O alargamento do prazo para aborto legal das 10 para as 12 semanas, a criação de uma lista de médicos objetores de consciência, a obrigatoriedade de acesso a um médico que não o seja e o fim do período de reflexão para terminar uma gravidez indesejada, que classificou como “um ultraje para uma mulher”, são algumas dessas exigências.

“[No domingo] eu espero que as mulheres sejam inteligentes e que percebem quem lhes quer tirar os direitos e quem quer manter os direitos e melhorá-los”, disse, acrescentando que “é preciso continuar” a lutar por maior igualdade, porque o que já se conquistou “não é suficiente”.
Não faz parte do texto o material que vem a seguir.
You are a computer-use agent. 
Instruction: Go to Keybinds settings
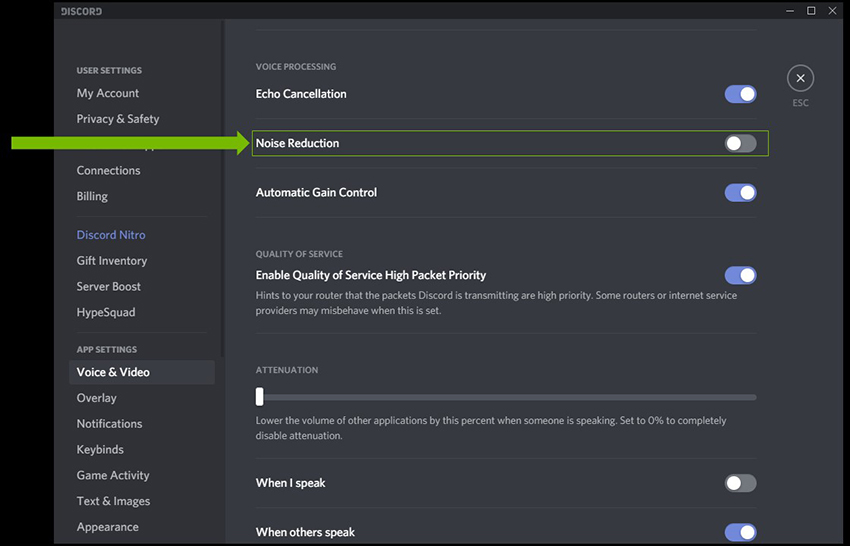(x=99, y=450)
Num percurso por vezes marcado por chuva, Pedro Costa ia exibindo um cartaz duplo, apelando a mais homens feministas, de um lado, e a um voto em Mariana Mortágua no domingo, do outro, mas pouco crente num bom resultado da sua candidata.
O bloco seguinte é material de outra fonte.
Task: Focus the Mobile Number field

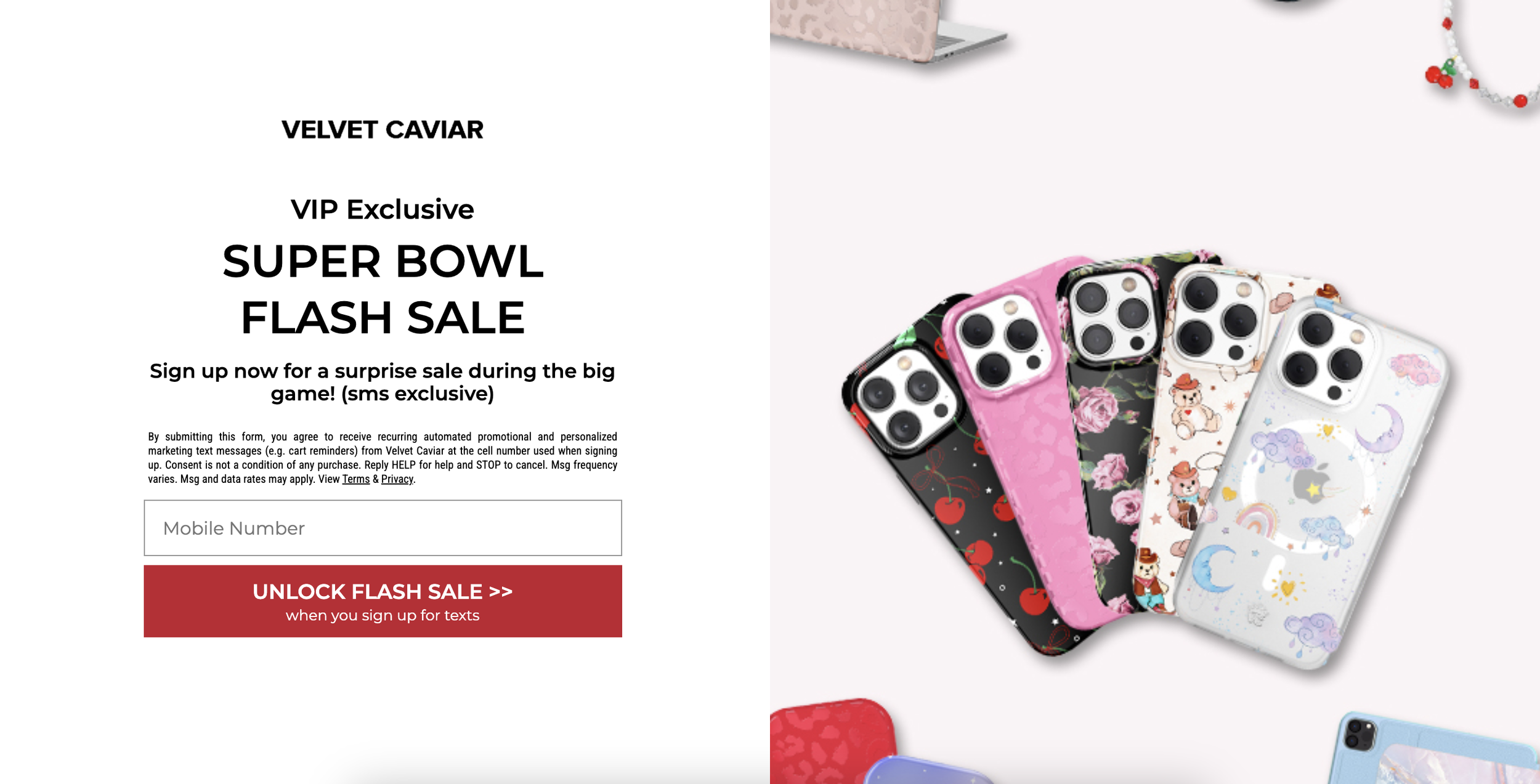Action: [383, 528]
“Domingo sabemos que é a direita que vai ganhar este ano, mas vou votar na [Mariana] Mortágua, porque acredito que as políticas dela são boas para todas as mulheres e para o nosso país”, disse.

O jovem manifestante considerou ser “importante que os homens sejam feministas, porque é importante que as mulheres saibam que não estão na luta sozinhas e que apesar de haver muito machismo ainda há muitos homens que também fazem parte do feminismo e da luta por um mundo igual”, mas admite que o ideal esbarra diariamente com a realidade de uma minoria de homens feministas.

Mafalda Jacinto, estreante nestas manifestações, participou pela primeira vez aos 34 anos, depois de uma reflexão recente sobre “muitas das problemáticas ligadas a uma sociedade patriarcal”, afirmando que “há muita coisa ainda a mudar” Gostava de ver uma maior representação feminina entre dirigentes políticos e na Assembleia da República e diz que o momento histórico que se vive a faz temer pela continuidade de “coisas que se lutou por conseguir”.

O perigo de retrocesso nos direitos das mulheres em Portugal é real? “Espero que não, seria muito grave e se isso acontecer, nós vamos estar cá para lutar ainda mais”, garantiu Mafalda Jacinto.